Notes: Poa alpina is seminiferous throughout the major parts of its range but regularly viviparous populations are found in the North Atlantic regions, in some as predominant (the arctic Norwegian islands). The bulbil-reproducing var. vivipara does not differ from seed-reproducing P. alpina in other features and does not seem to have its origin in hybridization with other species. It is now treated as an ecotypical variety in Fennoscandia, Iceland, and Svalbard, or not accorded rank, whereas many authors outside northern Europe prefer rank as subspecies (Tzvelev PAF proposal and comments; Soreng et al. 2003; Soreng 2007). Both positions can be defended. The main argument for rank of variety or lower is that the switch between production of bulbils and seeds in P. alpina can be induced by temperature changes. The bulbil-reproducing plant is mostly confined to wet and/or cold sites along brooks, close to snowbanks, or in tundra. Iversen (1992) and Nordal and Iversen (1993) showed, in a local study in central Norway, that seed-reproducing and bulbil-reproducing plants often share isoenzyme multilocus phenotypes, i.e., assumed genotypes. The main argument for rank of subspecies is that the bulbil-reproducing plant has its own geographical range.
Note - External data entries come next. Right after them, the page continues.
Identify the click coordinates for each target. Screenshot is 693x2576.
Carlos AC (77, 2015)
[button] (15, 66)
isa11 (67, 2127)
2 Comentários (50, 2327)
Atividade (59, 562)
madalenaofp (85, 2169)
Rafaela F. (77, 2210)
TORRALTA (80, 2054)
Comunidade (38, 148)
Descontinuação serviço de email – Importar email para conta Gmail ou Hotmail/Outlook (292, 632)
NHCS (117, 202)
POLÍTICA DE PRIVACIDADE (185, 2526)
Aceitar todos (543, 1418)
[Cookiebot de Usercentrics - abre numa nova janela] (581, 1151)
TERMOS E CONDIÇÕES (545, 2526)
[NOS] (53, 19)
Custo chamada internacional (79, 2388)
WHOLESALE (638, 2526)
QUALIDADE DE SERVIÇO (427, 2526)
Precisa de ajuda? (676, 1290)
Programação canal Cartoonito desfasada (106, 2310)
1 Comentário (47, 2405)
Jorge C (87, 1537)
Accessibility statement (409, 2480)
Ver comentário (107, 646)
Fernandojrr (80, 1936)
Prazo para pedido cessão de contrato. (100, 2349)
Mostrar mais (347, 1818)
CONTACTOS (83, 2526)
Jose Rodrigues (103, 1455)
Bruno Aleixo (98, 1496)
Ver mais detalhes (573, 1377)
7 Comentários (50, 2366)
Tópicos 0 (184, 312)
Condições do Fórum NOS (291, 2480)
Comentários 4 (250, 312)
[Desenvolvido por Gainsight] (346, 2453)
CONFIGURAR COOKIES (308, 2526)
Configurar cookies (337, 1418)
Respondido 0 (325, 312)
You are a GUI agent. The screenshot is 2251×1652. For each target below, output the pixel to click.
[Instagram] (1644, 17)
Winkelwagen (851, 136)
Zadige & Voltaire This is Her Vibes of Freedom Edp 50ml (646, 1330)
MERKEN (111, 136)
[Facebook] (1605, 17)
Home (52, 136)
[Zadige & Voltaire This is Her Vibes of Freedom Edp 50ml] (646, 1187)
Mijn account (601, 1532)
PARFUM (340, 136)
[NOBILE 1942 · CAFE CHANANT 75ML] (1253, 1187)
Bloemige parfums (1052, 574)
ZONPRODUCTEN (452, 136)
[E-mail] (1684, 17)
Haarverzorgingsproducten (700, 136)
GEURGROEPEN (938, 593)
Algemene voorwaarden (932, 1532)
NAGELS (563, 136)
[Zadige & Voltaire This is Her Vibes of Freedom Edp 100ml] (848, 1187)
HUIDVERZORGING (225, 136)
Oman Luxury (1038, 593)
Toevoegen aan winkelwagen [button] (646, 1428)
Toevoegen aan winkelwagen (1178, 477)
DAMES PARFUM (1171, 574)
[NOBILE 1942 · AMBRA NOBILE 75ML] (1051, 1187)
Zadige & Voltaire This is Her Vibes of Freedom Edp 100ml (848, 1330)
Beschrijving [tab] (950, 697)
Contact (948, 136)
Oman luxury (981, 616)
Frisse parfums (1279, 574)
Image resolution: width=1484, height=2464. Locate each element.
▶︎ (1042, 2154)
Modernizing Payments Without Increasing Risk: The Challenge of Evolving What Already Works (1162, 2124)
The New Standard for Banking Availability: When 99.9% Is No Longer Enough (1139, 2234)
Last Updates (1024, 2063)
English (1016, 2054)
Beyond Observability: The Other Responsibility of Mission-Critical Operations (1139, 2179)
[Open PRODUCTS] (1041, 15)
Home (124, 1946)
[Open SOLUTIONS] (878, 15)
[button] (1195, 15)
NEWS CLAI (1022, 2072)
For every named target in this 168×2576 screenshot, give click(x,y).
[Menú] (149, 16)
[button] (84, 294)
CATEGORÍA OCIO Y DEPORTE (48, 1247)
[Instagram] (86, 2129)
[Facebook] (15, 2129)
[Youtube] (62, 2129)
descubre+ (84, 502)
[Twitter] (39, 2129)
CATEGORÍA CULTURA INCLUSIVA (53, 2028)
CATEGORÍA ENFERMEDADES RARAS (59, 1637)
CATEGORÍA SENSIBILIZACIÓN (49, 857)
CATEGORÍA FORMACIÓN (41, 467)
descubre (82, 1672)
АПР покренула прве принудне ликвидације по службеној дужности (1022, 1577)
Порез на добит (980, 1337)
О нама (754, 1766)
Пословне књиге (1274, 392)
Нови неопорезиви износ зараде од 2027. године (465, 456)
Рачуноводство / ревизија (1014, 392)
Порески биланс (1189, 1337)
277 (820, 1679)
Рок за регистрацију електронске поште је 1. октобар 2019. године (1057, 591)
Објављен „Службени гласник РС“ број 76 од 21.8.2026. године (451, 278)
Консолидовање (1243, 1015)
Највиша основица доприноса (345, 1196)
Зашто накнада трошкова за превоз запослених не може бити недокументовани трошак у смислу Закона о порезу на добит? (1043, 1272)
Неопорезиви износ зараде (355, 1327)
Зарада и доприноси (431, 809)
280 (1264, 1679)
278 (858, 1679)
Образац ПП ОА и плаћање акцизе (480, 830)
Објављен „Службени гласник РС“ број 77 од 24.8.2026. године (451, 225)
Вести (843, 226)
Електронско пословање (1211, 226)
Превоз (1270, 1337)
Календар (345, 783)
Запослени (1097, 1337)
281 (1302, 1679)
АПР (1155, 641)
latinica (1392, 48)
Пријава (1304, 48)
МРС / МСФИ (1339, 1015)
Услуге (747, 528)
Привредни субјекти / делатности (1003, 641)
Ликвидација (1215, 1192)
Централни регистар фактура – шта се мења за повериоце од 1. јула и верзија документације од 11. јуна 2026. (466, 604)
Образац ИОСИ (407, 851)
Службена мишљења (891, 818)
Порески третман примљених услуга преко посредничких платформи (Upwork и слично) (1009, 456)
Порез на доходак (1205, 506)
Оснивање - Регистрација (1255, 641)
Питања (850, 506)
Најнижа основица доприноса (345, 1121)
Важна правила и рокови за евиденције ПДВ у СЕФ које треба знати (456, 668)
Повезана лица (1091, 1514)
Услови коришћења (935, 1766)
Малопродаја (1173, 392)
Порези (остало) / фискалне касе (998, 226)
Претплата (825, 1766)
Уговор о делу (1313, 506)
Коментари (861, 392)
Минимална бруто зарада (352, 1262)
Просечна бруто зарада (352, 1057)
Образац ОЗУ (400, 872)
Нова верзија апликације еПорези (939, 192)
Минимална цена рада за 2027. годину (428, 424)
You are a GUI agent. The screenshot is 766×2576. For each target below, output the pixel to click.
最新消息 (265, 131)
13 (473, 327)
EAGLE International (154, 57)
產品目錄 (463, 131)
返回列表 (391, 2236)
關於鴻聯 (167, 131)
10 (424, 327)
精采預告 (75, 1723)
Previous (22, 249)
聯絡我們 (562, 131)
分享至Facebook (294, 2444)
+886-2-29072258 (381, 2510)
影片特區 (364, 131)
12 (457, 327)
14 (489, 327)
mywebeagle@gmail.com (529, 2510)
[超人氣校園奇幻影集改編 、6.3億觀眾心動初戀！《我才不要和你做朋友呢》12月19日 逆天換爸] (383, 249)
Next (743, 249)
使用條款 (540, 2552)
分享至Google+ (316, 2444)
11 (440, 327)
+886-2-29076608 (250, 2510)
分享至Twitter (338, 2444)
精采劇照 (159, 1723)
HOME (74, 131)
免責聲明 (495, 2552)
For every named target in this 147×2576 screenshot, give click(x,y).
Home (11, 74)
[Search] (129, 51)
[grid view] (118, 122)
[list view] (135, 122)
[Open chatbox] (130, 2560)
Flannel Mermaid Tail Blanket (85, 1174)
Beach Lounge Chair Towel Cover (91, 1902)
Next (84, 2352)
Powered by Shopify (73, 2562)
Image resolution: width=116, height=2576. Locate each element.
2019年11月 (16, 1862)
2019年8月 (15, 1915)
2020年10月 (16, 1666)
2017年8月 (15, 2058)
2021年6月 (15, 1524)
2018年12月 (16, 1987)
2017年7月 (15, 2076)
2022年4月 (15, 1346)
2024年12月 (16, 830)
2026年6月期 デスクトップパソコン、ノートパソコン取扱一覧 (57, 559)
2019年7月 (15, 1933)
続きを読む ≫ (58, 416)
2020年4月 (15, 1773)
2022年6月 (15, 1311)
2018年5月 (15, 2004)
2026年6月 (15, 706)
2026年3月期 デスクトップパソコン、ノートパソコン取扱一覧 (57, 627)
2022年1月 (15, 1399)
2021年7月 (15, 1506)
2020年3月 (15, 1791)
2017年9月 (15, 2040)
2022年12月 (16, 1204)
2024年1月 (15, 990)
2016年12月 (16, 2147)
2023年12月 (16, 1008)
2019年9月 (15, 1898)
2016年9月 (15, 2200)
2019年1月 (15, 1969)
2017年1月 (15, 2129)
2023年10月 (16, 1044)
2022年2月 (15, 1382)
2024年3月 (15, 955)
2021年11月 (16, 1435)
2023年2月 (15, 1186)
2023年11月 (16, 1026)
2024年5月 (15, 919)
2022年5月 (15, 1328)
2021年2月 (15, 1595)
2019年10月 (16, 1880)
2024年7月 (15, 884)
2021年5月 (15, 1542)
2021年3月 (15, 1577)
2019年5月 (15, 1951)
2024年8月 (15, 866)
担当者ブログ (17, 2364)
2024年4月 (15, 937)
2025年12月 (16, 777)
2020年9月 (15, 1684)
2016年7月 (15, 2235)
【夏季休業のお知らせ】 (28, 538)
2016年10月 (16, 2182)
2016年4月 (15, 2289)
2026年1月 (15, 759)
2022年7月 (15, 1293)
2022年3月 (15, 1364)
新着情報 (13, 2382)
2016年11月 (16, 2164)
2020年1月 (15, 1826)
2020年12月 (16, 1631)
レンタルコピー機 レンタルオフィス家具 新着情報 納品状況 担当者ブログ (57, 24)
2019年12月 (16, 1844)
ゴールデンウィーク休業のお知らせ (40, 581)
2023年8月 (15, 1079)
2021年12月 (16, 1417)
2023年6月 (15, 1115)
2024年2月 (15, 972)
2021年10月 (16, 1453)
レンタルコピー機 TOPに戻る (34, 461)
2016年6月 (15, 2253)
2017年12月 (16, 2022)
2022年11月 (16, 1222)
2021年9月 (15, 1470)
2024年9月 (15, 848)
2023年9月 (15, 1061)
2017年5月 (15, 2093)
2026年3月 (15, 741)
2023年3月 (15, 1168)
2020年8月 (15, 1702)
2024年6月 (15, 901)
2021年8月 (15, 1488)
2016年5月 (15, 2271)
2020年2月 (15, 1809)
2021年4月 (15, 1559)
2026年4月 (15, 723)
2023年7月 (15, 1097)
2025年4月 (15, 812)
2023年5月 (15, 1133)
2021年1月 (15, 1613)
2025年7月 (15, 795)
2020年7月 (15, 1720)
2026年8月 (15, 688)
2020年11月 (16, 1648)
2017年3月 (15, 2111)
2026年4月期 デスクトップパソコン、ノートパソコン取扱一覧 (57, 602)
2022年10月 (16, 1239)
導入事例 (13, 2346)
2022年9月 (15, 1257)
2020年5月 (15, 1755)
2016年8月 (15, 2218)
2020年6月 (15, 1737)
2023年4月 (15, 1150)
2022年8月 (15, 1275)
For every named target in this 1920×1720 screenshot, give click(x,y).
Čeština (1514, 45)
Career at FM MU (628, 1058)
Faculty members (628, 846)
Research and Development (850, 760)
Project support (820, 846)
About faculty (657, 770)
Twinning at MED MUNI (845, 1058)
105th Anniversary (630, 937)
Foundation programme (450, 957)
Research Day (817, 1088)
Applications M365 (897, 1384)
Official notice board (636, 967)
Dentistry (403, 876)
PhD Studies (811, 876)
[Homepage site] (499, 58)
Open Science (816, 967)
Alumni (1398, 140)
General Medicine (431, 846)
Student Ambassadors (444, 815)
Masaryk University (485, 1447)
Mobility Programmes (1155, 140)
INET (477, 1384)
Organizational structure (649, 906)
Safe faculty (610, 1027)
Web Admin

It is narrowly amphi-Atlantic and arctic-alpine and does not reach west of eastern Greenland, whereas it totally predominates in the arctic Norwegian islands where only three populations of seed-reproducing plants are fully documented (O, TROM), whereas there is a nearly continuous population of viviparous plants in the islands. It is also common and locally predominant in the higher parts of the Scandes and in Iceland. The bulbil-reproducing plant shares its amphi-Atlantic pattern with several other viviparous grasses, and in these regions it reaches the Polar Desert zone at least in Svalbard. The seed-reproducing plant is nearly circumpolar but does not reach the northernmost zone(s). Variety vivipara is thereby a much more high-arctic (and high-alpine) plant than var. alpina, making the ranges of the two races rather different (parapatric).